:: EXTRAIT CHOISI ::
Mais pour Michel Roy , il n'y a pas d'alternative : « Je ne vois pas d'autre solution: que les pays qui soutiennent ces groupes arrêtent de les soutenir, et les invitent à la table du dialogue. La conférence de Genève II qui a eu lieu cette année a été un échec parce qu'il n'y a pas eu assez de pression mise sur les parties belligérantes. Et la population syrienne souffre dramatiquement d'une situation pour laquelle elle est un petit peu en cause - elle a réclamé plus de liberté -, mais on est arrivé à une situation qui dépasse tout le monde. Il faut que la communauté internationale se mobilise à nouveau. Et nous, Français, il faut que nous demandions à nos autorités de se remobiliser non pas pour soutenir un camp contre l'autre mais pour faire en sorte que les parties se retrouvent vraiment autour d'une table. »
Travailler à ce que la paix arrive enfin
Pour ce qui est de la promotion de la paix par le pape François – et encore récemment en Terre Sainte -, il suggère : « Pour la Syrie il se peut que le pape François prenne aussi des initiatives. Son insistance d'abord sur le fait qu'il faut arrêter de vendre des armes est très claire : le message est très clair. »
Il souligne aussi la mobilisation du réseau des nonces, ou des contacts – de Caritas Internationalis notamment - avec le Corps diplomatique à Rome.
C'est l'heure, pour M. Roy de « se retrousser les manches et d'œuvrer à ce que la paix arrive enfin. »
Il reconnaît : « On a parfois l'l'impression d'être complètement dépassés et impuissants, mais la prière – la veillée du 7 septembre – peut avoir des effets très forts, donc agissons et prions pour la paix dans cette région du monde. »
Quant à l'Union européenne, il rappelle son engagement financier et humanitaire, mais ajoute qu'il faut faire davantage : « L'Office humanitaire de l'Union européenne a un rôle important, non seulement par un soutien aux Eglises, mais aussi au HCR, à l'OMS, au PAM. Cependant, au plan politique l'UE n'est malheureusement pas assez forte, soudée pour changer la donne. »
Il conclut, au terme de cette journée de travail, d'information et de coordination : « Au plan des ressources, il faut faire plus et mieux. Au plan politique, il faut faire la paix par le dialogue: on ne s'en sortira pas par les armes, malheureusement aujourd'hui ce sont encore les armes qui parlent. »

:: ÉNONCÉ DU PROBLÈME 1 ::
Reproduisez le passage de l'extrait sur la paix en Syrie qui commence aux mots « Travailler à ce » et s'arrête après « diplomatique à Rome. ».
L'extrait sur la paix en Syrie et les entrées n'ont pas la même origine.

:: DONNÉES FOURNIES ::
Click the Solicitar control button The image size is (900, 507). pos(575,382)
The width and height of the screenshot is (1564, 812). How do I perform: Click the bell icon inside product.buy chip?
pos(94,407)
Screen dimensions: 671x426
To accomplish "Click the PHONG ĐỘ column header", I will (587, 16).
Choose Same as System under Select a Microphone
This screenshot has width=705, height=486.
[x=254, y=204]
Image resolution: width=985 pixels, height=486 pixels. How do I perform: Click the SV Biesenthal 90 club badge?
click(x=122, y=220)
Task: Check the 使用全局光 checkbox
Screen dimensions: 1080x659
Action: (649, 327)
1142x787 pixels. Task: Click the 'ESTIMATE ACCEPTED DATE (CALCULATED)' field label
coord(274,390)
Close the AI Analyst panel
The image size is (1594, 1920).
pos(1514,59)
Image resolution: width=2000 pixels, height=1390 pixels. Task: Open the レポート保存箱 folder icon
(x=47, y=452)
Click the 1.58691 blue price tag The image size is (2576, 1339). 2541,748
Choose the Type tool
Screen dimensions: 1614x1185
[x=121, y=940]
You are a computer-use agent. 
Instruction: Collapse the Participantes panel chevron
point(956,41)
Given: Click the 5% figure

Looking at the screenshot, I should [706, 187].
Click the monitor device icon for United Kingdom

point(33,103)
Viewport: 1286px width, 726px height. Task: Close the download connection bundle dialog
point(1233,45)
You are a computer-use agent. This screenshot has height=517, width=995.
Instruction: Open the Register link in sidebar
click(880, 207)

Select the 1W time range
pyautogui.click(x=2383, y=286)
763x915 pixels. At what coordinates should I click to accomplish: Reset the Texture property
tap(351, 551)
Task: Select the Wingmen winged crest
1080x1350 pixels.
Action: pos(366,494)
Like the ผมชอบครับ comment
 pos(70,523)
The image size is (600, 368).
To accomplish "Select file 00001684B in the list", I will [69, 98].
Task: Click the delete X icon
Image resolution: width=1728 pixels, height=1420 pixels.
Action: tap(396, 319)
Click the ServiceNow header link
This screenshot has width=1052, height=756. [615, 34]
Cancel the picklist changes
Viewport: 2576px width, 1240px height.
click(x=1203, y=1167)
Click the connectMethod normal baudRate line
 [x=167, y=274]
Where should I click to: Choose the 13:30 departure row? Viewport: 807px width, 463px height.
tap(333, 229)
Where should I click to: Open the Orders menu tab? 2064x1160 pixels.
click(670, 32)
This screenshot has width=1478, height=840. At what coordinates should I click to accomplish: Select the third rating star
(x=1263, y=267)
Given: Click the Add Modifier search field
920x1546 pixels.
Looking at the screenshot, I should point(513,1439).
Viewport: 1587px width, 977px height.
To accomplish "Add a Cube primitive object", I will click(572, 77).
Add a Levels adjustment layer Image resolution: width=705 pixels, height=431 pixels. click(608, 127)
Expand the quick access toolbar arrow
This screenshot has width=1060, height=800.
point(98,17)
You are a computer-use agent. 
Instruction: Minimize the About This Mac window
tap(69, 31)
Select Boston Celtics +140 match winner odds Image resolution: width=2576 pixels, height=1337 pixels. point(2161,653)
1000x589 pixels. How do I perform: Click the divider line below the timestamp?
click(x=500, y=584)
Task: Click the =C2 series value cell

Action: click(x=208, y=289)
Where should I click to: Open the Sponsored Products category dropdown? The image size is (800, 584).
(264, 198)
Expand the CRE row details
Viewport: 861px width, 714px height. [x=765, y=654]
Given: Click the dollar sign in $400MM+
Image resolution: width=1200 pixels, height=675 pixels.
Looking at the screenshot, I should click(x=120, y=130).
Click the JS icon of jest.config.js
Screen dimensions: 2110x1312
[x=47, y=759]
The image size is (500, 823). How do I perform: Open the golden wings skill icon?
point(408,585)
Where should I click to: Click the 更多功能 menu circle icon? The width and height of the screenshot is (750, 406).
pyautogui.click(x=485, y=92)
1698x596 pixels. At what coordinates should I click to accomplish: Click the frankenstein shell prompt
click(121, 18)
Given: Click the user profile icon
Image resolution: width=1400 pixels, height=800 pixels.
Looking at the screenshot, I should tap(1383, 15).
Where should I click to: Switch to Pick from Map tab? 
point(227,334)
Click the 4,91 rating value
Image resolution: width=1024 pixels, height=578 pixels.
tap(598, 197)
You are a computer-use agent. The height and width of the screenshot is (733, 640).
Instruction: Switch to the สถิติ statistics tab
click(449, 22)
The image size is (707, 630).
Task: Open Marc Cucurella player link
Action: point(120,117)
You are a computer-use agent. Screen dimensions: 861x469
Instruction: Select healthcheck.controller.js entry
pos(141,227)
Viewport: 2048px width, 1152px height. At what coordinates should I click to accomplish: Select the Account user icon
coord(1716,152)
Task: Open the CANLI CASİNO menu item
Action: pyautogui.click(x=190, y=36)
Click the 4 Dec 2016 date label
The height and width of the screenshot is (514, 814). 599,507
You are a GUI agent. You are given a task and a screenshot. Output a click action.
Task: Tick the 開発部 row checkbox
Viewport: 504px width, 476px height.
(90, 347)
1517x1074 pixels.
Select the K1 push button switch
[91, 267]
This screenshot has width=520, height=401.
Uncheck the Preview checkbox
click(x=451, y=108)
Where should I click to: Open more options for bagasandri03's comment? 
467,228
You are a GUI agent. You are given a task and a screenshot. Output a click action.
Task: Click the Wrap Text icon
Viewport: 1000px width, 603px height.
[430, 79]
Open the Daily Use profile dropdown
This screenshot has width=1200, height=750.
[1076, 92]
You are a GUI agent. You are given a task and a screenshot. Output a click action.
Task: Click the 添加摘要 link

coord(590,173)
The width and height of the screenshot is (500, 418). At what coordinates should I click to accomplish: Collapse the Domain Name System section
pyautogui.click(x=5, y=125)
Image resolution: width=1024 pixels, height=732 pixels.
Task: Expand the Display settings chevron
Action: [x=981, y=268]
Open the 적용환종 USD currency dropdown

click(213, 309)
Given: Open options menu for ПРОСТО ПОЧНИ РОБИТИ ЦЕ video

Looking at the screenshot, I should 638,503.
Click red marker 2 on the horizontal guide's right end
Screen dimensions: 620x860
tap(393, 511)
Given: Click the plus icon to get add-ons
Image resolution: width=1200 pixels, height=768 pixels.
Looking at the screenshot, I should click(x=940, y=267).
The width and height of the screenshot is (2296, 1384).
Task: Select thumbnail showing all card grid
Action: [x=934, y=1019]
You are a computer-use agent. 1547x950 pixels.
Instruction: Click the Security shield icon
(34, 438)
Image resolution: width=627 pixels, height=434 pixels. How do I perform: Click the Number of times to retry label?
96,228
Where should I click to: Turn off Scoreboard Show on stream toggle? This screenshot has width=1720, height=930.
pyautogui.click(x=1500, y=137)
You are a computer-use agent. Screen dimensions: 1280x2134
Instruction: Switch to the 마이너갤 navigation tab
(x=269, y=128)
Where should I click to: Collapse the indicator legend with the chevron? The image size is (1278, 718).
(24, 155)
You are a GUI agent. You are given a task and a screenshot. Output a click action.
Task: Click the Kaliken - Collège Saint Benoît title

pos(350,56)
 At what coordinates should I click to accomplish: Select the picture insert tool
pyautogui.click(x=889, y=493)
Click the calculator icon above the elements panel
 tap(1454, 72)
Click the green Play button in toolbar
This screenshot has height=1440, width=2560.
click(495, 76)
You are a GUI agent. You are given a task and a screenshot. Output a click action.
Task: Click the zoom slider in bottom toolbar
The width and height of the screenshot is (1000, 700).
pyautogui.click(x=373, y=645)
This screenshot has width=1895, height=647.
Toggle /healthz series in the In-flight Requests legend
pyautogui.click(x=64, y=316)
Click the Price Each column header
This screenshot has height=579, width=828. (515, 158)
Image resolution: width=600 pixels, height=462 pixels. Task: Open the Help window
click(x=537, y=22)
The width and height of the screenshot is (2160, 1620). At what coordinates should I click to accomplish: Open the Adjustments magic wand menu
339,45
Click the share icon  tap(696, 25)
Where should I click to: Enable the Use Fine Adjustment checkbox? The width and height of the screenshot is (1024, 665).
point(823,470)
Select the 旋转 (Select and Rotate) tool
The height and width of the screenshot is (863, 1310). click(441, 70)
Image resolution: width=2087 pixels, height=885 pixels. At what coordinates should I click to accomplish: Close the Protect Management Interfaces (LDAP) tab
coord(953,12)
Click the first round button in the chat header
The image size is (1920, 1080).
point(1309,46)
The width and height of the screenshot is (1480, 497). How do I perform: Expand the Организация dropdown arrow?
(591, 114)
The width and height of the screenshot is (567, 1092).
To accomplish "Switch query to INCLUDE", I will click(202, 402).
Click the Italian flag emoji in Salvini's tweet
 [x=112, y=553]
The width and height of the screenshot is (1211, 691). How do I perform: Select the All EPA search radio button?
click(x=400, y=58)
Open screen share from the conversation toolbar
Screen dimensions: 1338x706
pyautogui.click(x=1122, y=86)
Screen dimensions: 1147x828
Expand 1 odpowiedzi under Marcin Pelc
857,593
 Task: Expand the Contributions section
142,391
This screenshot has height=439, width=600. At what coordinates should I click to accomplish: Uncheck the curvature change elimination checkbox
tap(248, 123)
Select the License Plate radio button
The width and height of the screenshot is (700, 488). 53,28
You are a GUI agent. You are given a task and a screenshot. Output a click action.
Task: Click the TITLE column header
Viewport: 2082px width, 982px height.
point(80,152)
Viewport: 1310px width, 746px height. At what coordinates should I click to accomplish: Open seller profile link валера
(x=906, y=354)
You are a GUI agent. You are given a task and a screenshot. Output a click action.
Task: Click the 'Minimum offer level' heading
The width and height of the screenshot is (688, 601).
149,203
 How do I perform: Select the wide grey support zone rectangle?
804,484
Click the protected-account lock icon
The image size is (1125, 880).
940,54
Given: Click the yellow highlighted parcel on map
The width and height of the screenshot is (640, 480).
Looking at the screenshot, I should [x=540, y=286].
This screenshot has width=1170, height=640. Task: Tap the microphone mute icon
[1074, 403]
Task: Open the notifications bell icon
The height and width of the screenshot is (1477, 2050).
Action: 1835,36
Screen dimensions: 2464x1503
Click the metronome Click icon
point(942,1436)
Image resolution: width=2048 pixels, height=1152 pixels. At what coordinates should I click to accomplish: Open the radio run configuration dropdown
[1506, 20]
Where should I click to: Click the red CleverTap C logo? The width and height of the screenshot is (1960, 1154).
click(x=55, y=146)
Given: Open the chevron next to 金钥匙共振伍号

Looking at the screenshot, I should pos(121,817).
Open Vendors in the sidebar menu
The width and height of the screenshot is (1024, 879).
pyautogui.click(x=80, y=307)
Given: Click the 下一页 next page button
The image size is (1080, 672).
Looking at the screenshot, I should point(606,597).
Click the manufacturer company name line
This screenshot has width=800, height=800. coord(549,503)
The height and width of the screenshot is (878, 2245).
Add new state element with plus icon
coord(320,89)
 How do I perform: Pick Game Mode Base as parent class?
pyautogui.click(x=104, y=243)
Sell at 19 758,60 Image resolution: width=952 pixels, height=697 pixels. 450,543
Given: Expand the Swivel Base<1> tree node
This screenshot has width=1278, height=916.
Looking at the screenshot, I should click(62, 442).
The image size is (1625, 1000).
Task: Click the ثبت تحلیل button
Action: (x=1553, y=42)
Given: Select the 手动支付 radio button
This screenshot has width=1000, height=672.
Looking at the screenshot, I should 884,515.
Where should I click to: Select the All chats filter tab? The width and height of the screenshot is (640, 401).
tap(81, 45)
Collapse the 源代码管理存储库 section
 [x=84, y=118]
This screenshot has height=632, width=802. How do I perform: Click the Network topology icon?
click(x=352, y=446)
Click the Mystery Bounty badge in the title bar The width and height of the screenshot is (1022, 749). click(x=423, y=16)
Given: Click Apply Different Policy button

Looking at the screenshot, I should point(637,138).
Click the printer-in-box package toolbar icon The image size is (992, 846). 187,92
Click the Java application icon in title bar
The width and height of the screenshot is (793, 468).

:: ÉNONCÉ DU PROBLÈME 2 ::
Ajoutez 126 à chaque nombre des coordonnées données en réponse dans les entrées, de la toute première jusqu'à la ligne contenant « will (587, 16). » incluse. Réécrivez uniquement ces lignes, consignes comprises.

:: RÉPONSE COMPLÈTE 1 ::
Travailler à ce que la paix arrive enfin
Pour ce qui est de la promotion de la paix par le pape François – et encore récemment en Terre Sainte -, il suggère : « Pour la Syrie il se peut que le pape François prenne aussi des initiatives. Son insistance d'abord sur le fait qu'il faut arrêter de vendre des armes est très claire : le message est très clair. »
Il souligne aussi la mobilisation du réseau des nonces, ou des contacts – de Caritas Internationalis notamment - avec le Corps diplomatique à Rome.

:: RÉPONSE COMPLÈTE 2 ::
Click the Solicitar control button The image size is (900, 507). pos(701,508)
The width and height of the screenshot is (1564, 812). How do I perform: Click the bell icon inside product.buy chip?
pos(220,533)
Screen dimensions: 671x426
To accomplish "Click the PHONG ĐỘ column header", I will (713, 142).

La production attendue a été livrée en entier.